Der Erfolg der Technologie in jüngster Zeit beruht wesentlich auf den Arbeiten von Franz Pfeiffer und Christian David am PSI. Dort forschte Pfeiffer, bevor er an die TU München berufen wurde. Denn zuerst glaubten die Physiker, dass sich diese Methode nur mit dem kohärenten Röntgenlicht eines Synchrotrons realisieren lässt –Strahlung also, die ähnliche Eigenschaften hat wie ein Laser bei optischen Wellenlängen: Dort laufen alle Lichtwellen gewissermassen im Gleichschritt; ihre Wellenberge und -täler sind in Raum und Zeit systematisch geordnet. Bei Synchrotronstrahlung und Röntgenlasern (die allerdings noch in den Kinderschuhen stecken) sind diese Bedingungen weitgehend erfüllt. Eine normale Röntgenröhre hingegen leistet das nicht. Sie emittiert inkohärentes Röntgenlicht verschiedener Wellenlängen – und ähnelt damit eher einer Glühbirne als einem Laser.

Dann fanden Pfeiffer und David eine Methode, mit der auch gewöhnliche Röntgenröhren für das Interferenzverfahren zu gebrauchen sind. Dazu muss das Licht ein weiteres Gitter aus Silizium und Gold durchlaufen, bevor es auf das zu durchleuchtende Objekt trifft. »Dieses erste Gitter präpariert die Röntgenstrahlung so, dass sie für das Interferenzverfahren zu gebrauchen ist«, sagt Pfeiffer, der für diese Arbeiten 2008 den Latsis-Preis erhielt.

BEREITGESTELLTE DATEN:
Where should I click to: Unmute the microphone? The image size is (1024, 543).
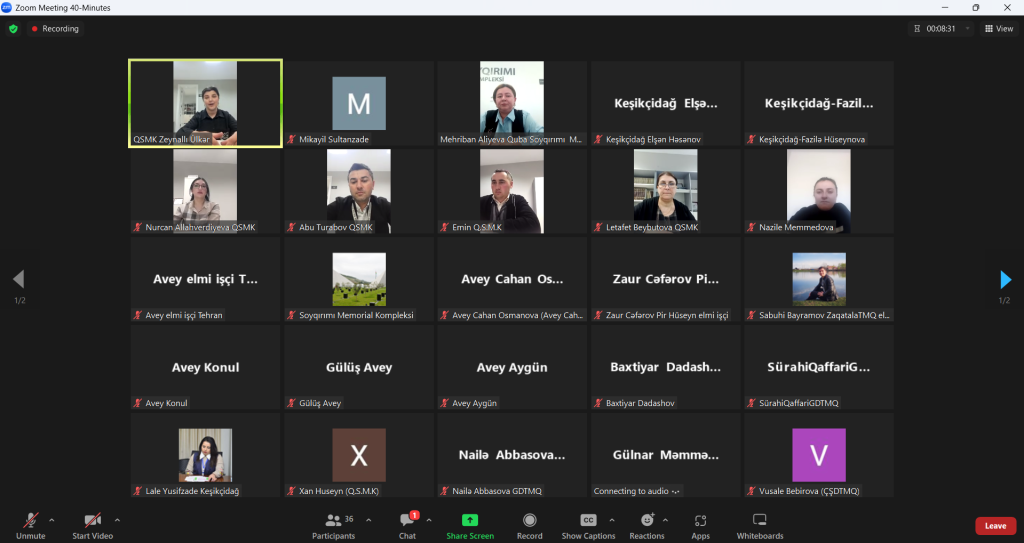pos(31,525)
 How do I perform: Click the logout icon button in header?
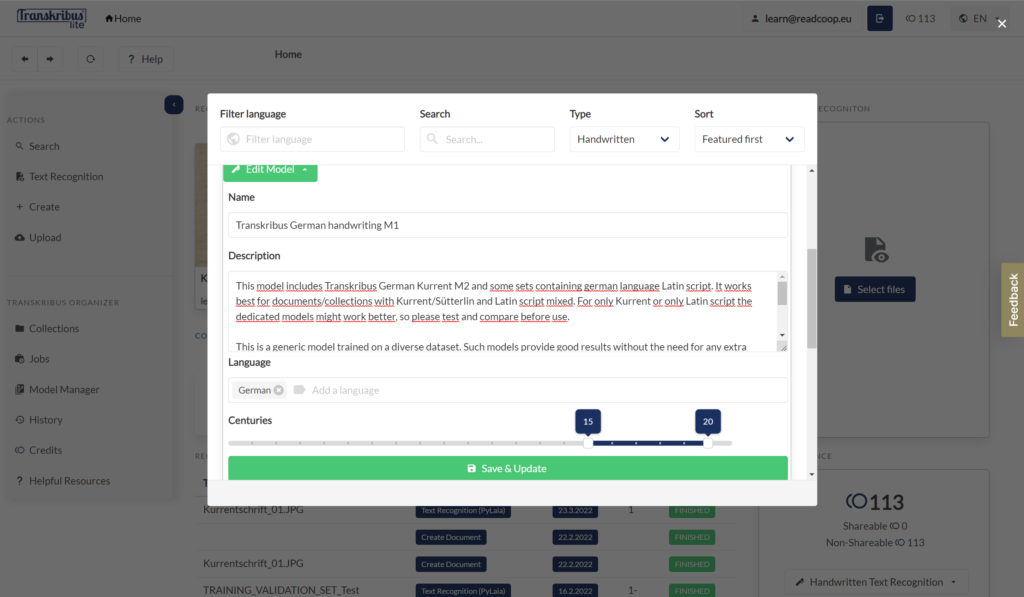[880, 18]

AUFGABE: Schreibe den Text ab, beginnend bei „Der Erfolg der“ und endend bei „als einem Laser.“, und benenne dabei „Glühbirne“ in „Kerze“ um. Stütze dich bei der Bearbeitung ausschließlich auf den Text.

ANTWORT:
Der Erfolg der Technologie in jüngster Zeit beruht wesentlich auf den Arbeiten von Franz Pfeiffer und Christian David am PSI. Dort forschte Pfeiffer, bevor er an die TU München berufen wurde. Denn zuerst glaubten die Physiker, dass sich diese Methode nur mit dem kohärenten Röntgenlicht eines Synchrotrons realisieren lässt –Strahlung also, die ähnliche Eigenschaften hat wie ein Laser bei optischen Wellenlängen: Dort laufen alle Lichtwellen gewissermassen im Gleichschritt; ihre Wellenberge und -täler sind in Raum und Zeit systematisch geordnet. Bei Synchrotronstrahlung und Röntgenlasern (die allerdings noch in den Kinderschuhen stecken) sind diese Bedingungen weitgehend erfüllt. Eine normale Röntgenröhre hingegen leistet das nicht. Sie emittiert inkohärentes Röntgenlicht verschiedener Wellenlängen – und ähnelt damit eher einer Kerze als einem Laser.